- **Task to carry out**
All lines from the one with "The image size is (1200, 616)." onward, through the last line of the records below, are to be retyped word for word.

- **Given information**
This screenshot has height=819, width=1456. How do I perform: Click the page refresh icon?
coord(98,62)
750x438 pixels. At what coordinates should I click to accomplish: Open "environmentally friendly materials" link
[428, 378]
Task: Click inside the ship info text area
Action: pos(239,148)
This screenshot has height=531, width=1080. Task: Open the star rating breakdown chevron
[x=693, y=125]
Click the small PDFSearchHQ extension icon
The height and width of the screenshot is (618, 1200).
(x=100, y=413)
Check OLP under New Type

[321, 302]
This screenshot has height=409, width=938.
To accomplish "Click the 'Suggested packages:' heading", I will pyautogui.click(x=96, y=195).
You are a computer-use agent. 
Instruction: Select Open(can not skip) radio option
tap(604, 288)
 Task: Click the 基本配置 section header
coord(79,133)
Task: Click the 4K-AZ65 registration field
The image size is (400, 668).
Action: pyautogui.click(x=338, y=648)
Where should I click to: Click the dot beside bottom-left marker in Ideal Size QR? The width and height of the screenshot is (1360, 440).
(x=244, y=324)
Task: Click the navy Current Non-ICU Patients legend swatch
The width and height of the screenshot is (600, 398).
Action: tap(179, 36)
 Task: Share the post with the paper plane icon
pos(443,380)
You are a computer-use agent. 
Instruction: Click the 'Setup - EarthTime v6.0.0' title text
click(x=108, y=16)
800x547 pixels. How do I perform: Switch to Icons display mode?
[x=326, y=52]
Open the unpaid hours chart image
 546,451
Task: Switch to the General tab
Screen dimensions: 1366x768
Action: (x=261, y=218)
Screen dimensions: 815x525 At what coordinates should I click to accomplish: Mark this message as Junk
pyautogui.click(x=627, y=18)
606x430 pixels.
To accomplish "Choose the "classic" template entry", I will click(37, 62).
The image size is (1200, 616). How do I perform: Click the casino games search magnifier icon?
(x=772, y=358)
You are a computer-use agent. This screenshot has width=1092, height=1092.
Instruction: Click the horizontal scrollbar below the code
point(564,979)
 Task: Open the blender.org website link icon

- **Your response**
The image size is (1200, 616). How do I perform: Click the casino games search magnifier icon?
(x=772, y=358)
You are a computer-use agent. This screenshot has width=1092, height=1092.
Instruction: Click the horizontal scrollbar below the code
point(564,979)
 Task: Open the blender.org website link icon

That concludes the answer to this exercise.